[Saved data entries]
%%

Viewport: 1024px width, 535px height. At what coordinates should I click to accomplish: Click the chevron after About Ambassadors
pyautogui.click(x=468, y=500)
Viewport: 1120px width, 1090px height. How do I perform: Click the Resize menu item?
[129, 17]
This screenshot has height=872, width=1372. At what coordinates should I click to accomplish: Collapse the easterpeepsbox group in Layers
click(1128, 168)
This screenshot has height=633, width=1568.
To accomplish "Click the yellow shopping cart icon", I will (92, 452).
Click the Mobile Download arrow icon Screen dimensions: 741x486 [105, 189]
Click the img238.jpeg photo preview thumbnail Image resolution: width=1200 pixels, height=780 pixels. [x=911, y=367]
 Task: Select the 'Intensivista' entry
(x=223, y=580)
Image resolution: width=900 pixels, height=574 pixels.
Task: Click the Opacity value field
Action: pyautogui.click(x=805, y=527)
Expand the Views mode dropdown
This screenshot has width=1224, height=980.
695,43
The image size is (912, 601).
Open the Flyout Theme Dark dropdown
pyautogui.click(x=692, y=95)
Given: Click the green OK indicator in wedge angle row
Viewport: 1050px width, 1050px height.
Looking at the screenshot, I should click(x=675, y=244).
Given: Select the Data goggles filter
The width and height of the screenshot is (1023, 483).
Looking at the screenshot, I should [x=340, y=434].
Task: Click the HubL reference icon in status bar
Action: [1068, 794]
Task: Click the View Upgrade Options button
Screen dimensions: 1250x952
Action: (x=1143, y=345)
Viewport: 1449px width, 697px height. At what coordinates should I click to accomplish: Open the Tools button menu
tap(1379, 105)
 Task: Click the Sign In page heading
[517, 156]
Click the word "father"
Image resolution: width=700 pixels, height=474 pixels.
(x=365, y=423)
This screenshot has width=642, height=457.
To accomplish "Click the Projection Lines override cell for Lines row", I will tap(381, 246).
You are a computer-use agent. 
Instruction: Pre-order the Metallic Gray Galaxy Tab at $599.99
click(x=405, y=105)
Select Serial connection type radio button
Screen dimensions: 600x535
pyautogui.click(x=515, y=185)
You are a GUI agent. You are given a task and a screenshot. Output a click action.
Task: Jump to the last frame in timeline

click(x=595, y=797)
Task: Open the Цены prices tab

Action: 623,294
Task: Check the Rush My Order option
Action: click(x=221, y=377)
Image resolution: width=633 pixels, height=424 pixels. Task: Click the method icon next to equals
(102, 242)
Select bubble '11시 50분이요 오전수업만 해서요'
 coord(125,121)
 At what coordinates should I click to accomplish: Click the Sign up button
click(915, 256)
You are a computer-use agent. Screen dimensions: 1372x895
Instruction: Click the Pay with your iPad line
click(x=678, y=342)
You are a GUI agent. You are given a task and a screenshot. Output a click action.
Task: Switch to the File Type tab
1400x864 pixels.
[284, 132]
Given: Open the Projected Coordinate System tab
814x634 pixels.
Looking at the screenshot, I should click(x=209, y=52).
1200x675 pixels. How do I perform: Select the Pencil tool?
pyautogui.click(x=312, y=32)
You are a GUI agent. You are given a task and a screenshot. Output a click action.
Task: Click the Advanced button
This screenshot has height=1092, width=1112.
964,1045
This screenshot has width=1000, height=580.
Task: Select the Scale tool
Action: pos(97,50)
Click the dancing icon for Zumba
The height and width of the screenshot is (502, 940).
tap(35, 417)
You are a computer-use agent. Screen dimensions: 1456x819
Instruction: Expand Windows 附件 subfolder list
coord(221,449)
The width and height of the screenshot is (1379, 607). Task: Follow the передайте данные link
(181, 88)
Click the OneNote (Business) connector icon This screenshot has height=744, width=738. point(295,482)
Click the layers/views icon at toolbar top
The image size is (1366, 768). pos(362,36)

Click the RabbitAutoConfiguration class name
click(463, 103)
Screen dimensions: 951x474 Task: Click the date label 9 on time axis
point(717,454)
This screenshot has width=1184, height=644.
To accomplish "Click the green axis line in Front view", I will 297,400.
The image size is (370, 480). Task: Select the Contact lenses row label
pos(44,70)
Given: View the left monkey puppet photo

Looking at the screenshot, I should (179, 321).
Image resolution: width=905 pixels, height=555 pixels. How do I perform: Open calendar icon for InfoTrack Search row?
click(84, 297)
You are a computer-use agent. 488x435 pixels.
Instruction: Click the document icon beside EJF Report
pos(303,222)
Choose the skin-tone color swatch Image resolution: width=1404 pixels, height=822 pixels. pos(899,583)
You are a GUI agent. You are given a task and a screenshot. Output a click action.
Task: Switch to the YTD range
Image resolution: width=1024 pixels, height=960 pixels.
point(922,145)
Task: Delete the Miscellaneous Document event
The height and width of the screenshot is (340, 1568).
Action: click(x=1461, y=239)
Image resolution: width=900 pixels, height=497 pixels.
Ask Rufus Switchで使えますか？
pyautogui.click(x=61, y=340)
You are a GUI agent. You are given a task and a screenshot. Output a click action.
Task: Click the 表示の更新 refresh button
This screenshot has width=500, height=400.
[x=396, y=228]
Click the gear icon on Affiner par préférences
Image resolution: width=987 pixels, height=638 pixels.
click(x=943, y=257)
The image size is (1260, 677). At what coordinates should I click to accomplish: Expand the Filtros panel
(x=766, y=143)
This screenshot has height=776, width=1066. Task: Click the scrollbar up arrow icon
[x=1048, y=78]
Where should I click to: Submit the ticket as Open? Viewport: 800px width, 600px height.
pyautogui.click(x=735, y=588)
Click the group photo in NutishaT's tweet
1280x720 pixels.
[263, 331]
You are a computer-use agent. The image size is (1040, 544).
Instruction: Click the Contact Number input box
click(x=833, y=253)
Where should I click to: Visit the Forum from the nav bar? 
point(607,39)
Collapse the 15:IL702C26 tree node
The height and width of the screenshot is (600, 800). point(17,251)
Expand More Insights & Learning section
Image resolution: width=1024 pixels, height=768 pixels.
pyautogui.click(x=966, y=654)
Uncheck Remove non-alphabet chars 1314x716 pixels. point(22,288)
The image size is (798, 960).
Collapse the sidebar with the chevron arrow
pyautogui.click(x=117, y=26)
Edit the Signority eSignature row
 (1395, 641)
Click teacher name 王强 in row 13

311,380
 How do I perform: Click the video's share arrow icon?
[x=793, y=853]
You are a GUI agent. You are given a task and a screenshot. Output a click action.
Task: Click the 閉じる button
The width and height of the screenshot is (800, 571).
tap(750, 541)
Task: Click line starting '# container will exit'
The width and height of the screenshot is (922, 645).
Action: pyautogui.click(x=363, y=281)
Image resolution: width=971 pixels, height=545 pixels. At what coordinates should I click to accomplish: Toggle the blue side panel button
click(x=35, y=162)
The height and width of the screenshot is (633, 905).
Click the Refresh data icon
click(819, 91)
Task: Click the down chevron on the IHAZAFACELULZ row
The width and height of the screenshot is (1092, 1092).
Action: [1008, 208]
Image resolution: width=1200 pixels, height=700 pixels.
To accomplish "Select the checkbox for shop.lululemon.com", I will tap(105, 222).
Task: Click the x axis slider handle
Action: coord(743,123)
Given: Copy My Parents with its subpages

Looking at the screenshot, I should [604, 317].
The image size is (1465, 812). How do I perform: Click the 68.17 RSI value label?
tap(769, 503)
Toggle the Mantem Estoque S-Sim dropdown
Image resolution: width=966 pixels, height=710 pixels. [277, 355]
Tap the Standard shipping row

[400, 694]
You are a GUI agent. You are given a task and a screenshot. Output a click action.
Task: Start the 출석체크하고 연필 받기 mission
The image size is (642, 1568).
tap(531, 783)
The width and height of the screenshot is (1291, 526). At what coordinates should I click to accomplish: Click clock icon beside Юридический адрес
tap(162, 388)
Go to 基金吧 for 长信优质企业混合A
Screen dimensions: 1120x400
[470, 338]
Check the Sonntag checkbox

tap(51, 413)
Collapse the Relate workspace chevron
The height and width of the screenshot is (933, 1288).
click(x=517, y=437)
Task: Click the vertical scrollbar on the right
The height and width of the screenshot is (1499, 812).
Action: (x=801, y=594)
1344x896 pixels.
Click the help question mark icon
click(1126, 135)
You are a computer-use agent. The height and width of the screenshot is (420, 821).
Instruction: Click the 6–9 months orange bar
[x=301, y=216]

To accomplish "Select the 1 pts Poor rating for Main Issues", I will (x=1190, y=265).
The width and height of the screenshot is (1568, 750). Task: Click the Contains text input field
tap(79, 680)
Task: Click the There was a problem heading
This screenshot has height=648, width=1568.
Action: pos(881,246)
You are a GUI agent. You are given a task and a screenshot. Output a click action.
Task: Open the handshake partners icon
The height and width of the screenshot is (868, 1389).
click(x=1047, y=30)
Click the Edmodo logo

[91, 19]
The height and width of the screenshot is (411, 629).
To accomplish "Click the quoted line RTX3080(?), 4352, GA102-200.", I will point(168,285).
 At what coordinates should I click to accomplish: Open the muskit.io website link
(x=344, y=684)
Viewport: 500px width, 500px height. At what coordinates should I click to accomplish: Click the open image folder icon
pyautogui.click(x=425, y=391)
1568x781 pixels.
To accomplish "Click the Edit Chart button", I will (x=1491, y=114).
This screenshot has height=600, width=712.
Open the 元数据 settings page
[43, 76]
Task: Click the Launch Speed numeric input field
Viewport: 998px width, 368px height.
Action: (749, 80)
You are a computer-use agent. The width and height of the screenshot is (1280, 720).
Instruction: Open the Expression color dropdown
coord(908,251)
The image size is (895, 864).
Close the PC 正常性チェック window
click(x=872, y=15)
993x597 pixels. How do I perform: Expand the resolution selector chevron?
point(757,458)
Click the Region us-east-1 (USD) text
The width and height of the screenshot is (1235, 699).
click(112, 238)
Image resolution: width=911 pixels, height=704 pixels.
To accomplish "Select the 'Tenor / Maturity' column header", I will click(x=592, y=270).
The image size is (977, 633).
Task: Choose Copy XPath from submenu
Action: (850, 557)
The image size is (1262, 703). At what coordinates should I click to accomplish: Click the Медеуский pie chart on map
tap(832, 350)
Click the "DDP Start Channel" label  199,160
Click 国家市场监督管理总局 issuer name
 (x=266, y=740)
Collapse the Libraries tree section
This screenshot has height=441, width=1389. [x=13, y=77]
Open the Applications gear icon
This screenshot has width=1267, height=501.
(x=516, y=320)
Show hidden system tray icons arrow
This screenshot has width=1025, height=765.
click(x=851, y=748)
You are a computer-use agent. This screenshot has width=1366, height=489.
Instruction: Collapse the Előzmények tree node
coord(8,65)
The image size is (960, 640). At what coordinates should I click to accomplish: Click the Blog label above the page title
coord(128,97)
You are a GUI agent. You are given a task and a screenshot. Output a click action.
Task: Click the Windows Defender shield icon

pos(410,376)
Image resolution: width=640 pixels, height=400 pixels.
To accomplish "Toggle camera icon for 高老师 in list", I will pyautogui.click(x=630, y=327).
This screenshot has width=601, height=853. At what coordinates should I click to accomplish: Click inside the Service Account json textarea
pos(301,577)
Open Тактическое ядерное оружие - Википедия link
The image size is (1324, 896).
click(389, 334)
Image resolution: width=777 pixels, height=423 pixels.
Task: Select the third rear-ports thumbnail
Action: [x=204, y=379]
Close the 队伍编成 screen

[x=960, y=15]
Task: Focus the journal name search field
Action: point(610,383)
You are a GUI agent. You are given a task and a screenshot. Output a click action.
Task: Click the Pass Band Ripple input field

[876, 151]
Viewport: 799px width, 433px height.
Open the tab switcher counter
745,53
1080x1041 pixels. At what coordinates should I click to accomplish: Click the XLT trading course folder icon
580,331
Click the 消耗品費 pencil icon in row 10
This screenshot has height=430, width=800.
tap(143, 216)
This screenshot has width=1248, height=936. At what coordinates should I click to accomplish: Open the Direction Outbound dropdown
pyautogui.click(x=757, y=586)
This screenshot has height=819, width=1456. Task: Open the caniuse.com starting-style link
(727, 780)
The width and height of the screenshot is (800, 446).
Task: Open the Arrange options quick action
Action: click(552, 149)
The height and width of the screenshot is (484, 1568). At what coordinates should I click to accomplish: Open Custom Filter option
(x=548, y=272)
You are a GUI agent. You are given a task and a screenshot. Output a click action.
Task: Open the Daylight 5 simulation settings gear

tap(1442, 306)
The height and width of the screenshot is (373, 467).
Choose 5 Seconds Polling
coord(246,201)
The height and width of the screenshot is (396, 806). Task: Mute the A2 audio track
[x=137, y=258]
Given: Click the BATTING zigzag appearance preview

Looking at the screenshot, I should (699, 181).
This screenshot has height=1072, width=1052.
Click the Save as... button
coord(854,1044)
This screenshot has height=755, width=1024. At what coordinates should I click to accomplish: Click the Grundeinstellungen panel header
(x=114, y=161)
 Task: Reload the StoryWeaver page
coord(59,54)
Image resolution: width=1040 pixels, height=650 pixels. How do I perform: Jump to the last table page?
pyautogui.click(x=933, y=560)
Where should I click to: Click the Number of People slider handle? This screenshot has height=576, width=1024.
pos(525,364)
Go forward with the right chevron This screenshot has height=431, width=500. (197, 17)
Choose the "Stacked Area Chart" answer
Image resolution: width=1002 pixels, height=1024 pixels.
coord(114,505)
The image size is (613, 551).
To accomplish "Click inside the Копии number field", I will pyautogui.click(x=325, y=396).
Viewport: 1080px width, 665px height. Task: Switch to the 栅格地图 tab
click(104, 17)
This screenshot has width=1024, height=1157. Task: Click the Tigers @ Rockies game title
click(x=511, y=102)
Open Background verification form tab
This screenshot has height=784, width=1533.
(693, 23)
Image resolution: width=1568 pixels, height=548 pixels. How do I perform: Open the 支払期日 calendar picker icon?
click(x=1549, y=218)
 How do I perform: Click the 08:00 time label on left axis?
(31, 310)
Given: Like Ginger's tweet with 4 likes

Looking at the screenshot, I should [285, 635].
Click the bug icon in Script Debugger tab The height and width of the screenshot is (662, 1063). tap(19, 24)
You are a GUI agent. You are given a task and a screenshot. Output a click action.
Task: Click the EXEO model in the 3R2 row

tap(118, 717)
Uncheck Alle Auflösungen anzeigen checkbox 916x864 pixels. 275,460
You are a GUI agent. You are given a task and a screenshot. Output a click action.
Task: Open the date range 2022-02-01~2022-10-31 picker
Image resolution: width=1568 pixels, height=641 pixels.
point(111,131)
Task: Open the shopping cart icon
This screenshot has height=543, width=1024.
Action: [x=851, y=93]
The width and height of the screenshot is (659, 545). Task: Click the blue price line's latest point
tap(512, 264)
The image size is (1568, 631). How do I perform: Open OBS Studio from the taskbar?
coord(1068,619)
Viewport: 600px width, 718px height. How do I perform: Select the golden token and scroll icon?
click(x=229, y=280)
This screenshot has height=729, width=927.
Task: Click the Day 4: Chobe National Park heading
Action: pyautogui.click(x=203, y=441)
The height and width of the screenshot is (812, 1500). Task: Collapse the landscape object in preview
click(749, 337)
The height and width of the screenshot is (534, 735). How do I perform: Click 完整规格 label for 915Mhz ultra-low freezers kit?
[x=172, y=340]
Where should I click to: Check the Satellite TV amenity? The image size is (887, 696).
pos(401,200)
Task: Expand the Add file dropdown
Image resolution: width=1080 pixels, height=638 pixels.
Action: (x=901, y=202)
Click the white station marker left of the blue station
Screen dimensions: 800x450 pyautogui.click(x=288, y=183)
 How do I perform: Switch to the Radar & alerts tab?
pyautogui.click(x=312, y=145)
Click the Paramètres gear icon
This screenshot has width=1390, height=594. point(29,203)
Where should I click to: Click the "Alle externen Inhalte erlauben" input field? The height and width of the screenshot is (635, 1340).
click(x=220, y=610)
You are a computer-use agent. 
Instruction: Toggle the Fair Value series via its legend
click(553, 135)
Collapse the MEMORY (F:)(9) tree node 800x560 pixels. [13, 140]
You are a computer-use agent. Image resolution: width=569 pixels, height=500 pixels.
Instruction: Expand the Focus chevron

%%

**Work task**
The answer is the records above restated word for word from their opening line through the line that holds "Given: Click the green", both included, and nothing else.

**Final answer**
Viewport: 1024px width, 535px height. At what coordinates should I click to accomplish: Click the chevron after About Ambassadors
pyautogui.click(x=468, y=500)
Viewport: 1120px width, 1090px height. How do I perform: Click the Resize menu item?
[129, 17]
This screenshot has height=872, width=1372. At what coordinates should I click to accomplish: Collapse the easterpeepsbox group in Layers
click(1128, 168)
This screenshot has height=633, width=1568.
To accomplish "Click the yellow shopping cart icon", I will (92, 452).
Click the Mobile Download arrow icon Screen dimensions: 741x486 [105, 189]
Click the img238.jpeg photo preview thumbnail Image resolution: width=1200 pixels, height=780 pixels. [x=911, y=367]
 Task: Select the 'Intensivista' entry
(x=223, y=580)
Image resolution: width=900 pixels, height=574 pixels.
Task: Click the Opacity value field
Action: pyautogui.click(x=805, y=527)
Expand the Views mode dropdown
This screenshot has width=1224, height=980.
695,43
The image size is (912, 601).
Open the Flyout Theme Dark dropdown
pyautogui.click(x=692, y=95)
Given: Click the green OK indicator in wedge angle row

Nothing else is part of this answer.